CFS is a complex illness, in which we do not know the potential cause.
There are many subtypes of CFS, which means that an individual management plan must be developed for each person with the condition. Applying a particular treatment for one subtype can be very damaging to another subtype. Therefore, an individual management plan must be developed for each person with CFS.

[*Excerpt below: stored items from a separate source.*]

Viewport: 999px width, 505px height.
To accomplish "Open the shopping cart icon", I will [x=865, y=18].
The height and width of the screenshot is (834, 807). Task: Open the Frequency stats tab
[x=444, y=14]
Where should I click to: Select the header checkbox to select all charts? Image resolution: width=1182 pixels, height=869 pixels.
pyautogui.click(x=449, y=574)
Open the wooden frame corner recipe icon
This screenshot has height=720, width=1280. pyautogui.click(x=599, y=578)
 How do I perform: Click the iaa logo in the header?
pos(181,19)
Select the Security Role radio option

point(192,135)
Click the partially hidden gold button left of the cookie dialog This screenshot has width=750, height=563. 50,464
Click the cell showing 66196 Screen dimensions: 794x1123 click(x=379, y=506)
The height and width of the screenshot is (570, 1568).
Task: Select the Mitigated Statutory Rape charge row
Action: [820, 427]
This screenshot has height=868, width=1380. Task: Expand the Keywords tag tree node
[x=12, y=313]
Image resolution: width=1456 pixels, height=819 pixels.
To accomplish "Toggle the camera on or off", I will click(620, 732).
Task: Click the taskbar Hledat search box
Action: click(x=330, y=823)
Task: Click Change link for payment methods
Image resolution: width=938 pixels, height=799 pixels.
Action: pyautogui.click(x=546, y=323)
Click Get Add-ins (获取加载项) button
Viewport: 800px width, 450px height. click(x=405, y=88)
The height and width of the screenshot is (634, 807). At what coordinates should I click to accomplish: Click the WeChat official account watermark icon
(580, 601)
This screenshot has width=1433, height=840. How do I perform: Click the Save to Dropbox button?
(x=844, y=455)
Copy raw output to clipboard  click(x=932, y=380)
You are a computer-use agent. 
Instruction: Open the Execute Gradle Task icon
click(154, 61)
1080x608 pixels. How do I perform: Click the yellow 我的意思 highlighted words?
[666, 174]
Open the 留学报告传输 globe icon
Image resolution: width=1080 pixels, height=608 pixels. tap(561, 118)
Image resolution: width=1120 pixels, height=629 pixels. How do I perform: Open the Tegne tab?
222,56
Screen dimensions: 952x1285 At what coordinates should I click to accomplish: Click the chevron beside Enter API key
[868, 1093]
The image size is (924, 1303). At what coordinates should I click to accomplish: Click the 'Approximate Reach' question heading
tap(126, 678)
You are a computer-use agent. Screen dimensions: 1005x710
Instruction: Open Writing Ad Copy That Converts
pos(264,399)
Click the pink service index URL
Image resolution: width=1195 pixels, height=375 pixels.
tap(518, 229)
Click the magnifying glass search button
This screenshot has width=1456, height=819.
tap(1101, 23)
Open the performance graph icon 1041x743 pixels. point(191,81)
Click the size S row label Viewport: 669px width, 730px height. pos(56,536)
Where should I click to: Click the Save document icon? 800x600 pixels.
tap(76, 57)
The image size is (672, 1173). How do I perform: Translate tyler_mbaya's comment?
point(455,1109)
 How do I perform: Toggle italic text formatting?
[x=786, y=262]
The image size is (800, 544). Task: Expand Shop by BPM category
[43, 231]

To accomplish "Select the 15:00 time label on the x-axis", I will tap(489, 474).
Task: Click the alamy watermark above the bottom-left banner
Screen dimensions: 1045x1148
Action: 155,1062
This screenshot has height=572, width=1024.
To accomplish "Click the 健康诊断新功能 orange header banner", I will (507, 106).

Symptoms of chronic fatigue syndrome:
- problems with thinking, concentrating, memory loss, vision, clumsiness, muscle twitching or tingling
- disrupted sleep
- pain or aches in the muscles, joints or head
- drop in blood pressure, feeling dizzy or pale
- palpitations, increased heart rate or shortness of breath with exertion or on standing
- allergies or sensitivities to light, smells, touch, sound, foods, chemicals and medications
- gastrointestinal changes such as nausea, bloating, constipation, diarrhoea
- urinary problems
- sore throat, tender lymph nodes and a flu-like feeling
- marked weight change – extreme loss or gain
- inability to cope with temperature changes
People who receive an early diagnosis and early treatment tend to do better. Having a supportive community of family, friends, school, work, employers and health workers, who understand the potential seriousness of CFS, can improve recovery for people with the condition. It is important to find a doctor who is not only sympathetic to CFS but can suggest ways to manage with the condition. Treatment choice will vary and will depend on the results of the additional testing.
Vigorous aerobic exercise is helpful for many chronic illnesses, but people with CFS can’t tolerate traditional exercise routines hence must learn to pace activities. It is important that they work with their healthcare professionals to create a weekly routine that is especially for that person and focuses on doing as much activity as is possible, without any worsening of symptoms in the following days or weeks.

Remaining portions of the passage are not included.